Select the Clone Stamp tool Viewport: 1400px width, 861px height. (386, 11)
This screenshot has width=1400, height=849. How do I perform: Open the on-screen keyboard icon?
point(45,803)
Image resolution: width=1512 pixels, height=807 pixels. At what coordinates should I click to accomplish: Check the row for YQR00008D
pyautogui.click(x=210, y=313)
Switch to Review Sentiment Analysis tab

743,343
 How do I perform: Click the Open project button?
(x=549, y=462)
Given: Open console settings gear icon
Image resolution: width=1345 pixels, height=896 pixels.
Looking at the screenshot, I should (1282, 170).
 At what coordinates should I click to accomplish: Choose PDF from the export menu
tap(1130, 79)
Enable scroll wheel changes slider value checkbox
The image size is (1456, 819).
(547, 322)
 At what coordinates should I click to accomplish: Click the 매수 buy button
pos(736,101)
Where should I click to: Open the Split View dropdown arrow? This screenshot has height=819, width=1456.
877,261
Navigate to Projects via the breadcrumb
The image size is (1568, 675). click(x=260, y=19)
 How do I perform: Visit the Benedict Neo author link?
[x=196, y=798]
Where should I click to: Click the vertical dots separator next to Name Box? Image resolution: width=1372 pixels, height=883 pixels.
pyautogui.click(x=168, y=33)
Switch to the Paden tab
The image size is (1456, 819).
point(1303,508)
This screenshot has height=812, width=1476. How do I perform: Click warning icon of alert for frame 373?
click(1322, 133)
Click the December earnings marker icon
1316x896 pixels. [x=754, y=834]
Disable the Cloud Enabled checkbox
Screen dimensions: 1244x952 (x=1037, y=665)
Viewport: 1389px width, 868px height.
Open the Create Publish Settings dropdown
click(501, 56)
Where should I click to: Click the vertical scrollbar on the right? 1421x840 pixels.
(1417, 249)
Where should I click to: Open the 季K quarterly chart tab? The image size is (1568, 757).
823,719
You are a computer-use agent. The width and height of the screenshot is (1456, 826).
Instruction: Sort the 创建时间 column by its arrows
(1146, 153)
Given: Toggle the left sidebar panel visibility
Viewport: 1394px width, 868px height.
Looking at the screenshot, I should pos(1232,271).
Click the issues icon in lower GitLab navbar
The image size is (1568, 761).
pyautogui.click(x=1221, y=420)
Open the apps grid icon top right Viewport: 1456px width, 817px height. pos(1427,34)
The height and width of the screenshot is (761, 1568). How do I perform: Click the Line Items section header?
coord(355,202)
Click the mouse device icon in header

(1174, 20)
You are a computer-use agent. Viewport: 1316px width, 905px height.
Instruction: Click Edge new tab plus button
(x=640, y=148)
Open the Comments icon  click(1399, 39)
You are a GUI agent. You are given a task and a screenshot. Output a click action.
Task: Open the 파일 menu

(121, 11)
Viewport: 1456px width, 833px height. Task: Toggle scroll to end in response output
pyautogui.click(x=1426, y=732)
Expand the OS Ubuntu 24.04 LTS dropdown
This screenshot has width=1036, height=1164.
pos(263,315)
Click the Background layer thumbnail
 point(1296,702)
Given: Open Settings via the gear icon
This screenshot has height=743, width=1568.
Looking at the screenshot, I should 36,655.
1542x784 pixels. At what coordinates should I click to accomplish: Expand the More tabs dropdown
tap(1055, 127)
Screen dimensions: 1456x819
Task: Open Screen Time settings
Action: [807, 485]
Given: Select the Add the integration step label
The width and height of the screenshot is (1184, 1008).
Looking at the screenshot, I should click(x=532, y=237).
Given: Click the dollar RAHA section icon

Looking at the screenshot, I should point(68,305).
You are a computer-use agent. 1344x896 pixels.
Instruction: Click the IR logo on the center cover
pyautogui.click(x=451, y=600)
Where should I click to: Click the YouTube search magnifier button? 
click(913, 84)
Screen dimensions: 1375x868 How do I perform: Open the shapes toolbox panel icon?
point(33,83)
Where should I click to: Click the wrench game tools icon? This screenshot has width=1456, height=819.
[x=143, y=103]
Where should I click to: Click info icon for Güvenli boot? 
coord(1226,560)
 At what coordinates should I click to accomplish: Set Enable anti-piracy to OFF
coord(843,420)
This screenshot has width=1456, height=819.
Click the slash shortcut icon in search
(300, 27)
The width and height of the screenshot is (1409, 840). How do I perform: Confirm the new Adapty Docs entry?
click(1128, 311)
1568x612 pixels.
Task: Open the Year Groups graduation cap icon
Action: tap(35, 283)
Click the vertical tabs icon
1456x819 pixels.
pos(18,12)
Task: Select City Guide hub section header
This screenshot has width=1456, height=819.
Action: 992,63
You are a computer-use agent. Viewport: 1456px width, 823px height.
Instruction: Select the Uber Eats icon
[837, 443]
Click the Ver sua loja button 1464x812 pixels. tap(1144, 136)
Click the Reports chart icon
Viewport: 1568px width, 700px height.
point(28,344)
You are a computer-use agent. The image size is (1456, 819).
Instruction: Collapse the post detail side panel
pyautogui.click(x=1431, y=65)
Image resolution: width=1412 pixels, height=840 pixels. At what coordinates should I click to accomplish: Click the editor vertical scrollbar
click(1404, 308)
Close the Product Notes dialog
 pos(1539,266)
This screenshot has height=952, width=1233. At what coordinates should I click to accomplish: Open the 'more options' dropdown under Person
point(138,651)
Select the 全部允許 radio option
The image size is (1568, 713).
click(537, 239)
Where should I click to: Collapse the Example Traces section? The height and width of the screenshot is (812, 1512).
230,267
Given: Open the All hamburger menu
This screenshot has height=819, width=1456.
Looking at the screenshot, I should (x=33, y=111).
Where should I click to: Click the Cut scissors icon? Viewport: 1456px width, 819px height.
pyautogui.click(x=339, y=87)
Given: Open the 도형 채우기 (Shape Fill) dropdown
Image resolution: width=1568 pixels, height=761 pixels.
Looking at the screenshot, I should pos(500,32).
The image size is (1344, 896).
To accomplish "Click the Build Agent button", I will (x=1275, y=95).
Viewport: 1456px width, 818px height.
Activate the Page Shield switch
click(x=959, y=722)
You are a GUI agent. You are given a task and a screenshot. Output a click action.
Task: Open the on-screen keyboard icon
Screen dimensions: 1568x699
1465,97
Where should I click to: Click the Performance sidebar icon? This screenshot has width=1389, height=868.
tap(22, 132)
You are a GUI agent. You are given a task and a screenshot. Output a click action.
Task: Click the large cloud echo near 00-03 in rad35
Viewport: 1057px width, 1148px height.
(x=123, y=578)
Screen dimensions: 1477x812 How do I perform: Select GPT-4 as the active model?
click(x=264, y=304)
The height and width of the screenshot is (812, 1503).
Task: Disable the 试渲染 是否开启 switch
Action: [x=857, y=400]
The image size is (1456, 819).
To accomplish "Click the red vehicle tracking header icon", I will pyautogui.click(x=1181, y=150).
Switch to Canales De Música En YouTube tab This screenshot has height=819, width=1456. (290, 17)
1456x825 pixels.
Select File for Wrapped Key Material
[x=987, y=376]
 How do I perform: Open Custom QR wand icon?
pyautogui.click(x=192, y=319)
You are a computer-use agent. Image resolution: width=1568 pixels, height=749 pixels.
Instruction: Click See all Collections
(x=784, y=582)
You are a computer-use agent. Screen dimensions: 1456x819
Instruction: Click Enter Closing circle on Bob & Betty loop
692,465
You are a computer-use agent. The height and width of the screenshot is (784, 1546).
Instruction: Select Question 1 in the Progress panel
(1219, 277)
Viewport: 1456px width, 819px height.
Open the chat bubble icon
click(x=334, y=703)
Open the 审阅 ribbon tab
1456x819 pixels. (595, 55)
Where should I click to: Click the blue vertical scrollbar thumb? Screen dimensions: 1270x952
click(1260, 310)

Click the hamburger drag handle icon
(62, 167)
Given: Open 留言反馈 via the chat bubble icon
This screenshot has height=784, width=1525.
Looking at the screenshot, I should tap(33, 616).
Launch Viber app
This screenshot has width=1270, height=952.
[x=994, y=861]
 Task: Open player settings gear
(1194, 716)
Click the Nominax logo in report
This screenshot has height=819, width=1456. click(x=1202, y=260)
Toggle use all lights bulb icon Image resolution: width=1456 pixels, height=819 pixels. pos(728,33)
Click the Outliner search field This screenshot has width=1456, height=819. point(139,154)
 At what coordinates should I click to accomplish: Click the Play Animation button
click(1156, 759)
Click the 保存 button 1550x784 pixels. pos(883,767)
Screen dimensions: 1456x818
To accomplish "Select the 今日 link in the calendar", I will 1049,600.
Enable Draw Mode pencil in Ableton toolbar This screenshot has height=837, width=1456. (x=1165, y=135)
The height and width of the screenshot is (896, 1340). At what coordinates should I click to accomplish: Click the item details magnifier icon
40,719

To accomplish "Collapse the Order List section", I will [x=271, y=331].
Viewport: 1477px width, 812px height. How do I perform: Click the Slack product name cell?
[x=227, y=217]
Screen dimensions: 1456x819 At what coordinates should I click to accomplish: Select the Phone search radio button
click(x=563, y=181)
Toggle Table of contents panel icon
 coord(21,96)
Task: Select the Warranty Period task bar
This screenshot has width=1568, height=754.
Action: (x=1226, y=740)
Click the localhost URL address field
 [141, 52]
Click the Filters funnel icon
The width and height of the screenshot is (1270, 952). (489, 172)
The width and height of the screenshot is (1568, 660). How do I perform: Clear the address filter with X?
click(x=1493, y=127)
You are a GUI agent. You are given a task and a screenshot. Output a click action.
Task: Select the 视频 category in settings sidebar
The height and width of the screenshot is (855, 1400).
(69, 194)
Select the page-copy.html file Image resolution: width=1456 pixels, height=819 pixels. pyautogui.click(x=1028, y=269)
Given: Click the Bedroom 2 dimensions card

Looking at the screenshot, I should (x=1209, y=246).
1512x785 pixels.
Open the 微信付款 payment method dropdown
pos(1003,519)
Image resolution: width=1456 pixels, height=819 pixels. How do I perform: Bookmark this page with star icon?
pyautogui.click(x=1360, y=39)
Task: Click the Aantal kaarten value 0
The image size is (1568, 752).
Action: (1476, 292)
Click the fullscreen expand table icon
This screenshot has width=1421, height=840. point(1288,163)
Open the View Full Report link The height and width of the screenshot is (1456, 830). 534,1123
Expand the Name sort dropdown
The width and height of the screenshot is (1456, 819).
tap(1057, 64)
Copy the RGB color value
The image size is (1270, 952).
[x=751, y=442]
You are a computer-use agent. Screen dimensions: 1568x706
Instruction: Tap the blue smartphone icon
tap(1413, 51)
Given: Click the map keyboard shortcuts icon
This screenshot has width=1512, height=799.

======

__YOUR GOAL__:
Check each line of the records for the word "computer", and show the lines that contain it.

__THE ANSWER__:
You are a computer-use agent. The width and height of the screenshot is (1456, 826).
You are a computer-use agent. Viewport: 1316px width, 905px height.
You are a computer-use agent. 1344x896 pixels.
You are a computer-use agent. Viewport: 1456px width, 823px height.
You are a computer-use agent. The image size is (1456, 819).
You are a computer-use agent. Image resolution: width=1568 pixels, height=749 pixels.
You are a computer-use agent. Screen dimensions: 1456x819
You are a computer-use agent. The height and width of the screenshot is (784, 1546).
You are a computer-use agent. Screen dimensions: 1568x706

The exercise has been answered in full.